Je n’en veux pour preuve que le fait que Robert Schuman soit né au Luxembourg, de nationalité allemande et qu’il soit mort en France. Son père est né en France mais parlait le luxembourgeois dans son village d’Evrange en Lorraine, frontalier du pays minier. Mais il devint allemand après 1871 du fait de l’annexion. Sa mère était une luxembourgeoise de Bettembourg. Elle devint de fait allemande par mariage. Voilà donc la clef de l’énigme. 

Ce symbole là a du sens et doit être justement rappelé. Il constitue en même temps la base d’un parcours transfrontalier que les trois pays voisins s’honoreraient de mettre en place.

La maison luxembourgeoise auprès de laquelle je vais parfois me promener en montant vers le Kirchberg, regarde un petit village, Clausen, faubourg de Luxembourg Ville, qui s’est parfaitement intégré aujourd’hui au quartier des brasseries qu’il domine. Elle garde tout son calme à l’ombre de l’église en quelque sorte, comme son auguste natif.

La maison de Scy-Chazelles par contre est plus bourgeoise, un peu perdue sur les hauteurs d’un hameau des environs de Metz, dans l’étroitesse d’une rue pavillonnaire. Son jardin a été restauré comme un lieu de mémoire, mais il est d’abord potager avant d’être décoratif.

A la fin de sa vie, Schuman cultivait-il ses légumes comme il avait cultivé les semences de l’Europe ? Je ne sais.Mais dans cette proximité géographique, un sentiment de bien être se fait jour. D’abord parce que l’environnement a peu changé et ensuite parce que les difficultés constantes de l’Europe méritent que l’on se repose parfois quelques mois dans ce monde des parlers mosellans où les oppositions de frontière ont également proposé des passerelles linguistiques et des Traités de Paix.

Les Français, promoteurs du Label du patrimoine européen ont proposé Scy-Chazelles. Je ne sais pas si la plaque est déjà posée. Mais plus qu’une plaque, c’est bien d’un parcours dont il faudrait disposer.

Un promoteur de cette idée qui vient m’en parler régulièrement, Heinz-Hermann Elting de Labarre, qui habite non loin du sanctuaire schumanien, arrivera peut-être à convaincre les ambassadeurs et les ministres. Proche de l’Institut Saint Benoît, il milite parmi d’autres, le Cardinal Poupard par exemple, pour la Béatification du Père de l’Europe.

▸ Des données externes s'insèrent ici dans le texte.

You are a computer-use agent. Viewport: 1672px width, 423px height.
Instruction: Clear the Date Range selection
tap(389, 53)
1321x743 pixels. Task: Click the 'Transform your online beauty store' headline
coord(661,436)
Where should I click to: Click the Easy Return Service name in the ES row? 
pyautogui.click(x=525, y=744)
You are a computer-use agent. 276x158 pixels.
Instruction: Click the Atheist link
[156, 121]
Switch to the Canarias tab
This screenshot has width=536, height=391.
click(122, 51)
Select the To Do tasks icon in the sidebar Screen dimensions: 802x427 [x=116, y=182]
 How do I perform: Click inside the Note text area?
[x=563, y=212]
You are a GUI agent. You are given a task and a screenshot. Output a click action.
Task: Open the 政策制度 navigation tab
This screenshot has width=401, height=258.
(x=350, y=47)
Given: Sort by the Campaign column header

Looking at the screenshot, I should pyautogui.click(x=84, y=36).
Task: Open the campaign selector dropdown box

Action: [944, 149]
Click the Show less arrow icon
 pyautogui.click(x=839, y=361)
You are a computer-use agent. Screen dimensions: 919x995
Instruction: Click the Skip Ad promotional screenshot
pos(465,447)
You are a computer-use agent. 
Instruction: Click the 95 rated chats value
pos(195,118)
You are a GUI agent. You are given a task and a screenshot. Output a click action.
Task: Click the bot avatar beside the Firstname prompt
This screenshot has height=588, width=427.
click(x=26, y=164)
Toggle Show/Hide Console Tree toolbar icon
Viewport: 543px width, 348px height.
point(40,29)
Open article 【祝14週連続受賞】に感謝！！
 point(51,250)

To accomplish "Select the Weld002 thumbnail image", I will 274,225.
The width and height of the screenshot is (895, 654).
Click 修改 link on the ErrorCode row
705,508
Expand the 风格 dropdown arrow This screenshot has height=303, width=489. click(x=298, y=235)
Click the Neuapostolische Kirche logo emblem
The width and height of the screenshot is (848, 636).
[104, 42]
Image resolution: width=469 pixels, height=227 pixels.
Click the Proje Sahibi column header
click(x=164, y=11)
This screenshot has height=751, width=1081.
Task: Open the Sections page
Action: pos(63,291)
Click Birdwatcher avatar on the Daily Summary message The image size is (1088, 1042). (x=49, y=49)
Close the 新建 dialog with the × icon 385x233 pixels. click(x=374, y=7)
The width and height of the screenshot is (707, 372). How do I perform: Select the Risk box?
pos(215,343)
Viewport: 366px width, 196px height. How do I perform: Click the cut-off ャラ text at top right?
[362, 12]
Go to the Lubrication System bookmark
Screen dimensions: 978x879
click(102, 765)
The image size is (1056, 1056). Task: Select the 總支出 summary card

Est-ce que je dois ajouter que je suis plus sceptique à la lecture de la déclaration qu’on prête à Schuman : « La démocratie doit son existence au christianisme. Elle est née le jour où l’homme a été appelé à réaliser dans son existence temporelle la dignité de la personne humaine, dans la liberté individuelle, dans le respect des droits de chacun et par la pratique de l’amour fraternel » car j’entends trop souvent ces derniers temps une telle formule pour justifier la prééminence du christianisme, dans des cercles qui ne me semblent pas très ouverts ou dans la bouche d’un chef d’Etat dont je crois qu’il n’en pense pas moins.

Mais est-ce qu’il est impossible de faire en sorte que face à Schuman et De Gasperi, tous deux en odeur de béatification, on examine une dialectique de l’Europe, où la démocratie prenne corps dans toutes ses composantes et ses contradictions ? J’appelle Winston Churchill ou Paul-Henri Spaak dans le prétoire.

Je trouve un peu par hasard une courte citation de ce dernier en octobre 1945 alors qu’il regarde déjà la Russie avec beaucoup de crainte : « Les traités purement politiques ne sont pas des organismes vivants et, par conséquent, ne sont pas des organismes utiles. »

Je veux y voir de l’humour noir, à la belge, mais aussi de la prémonition.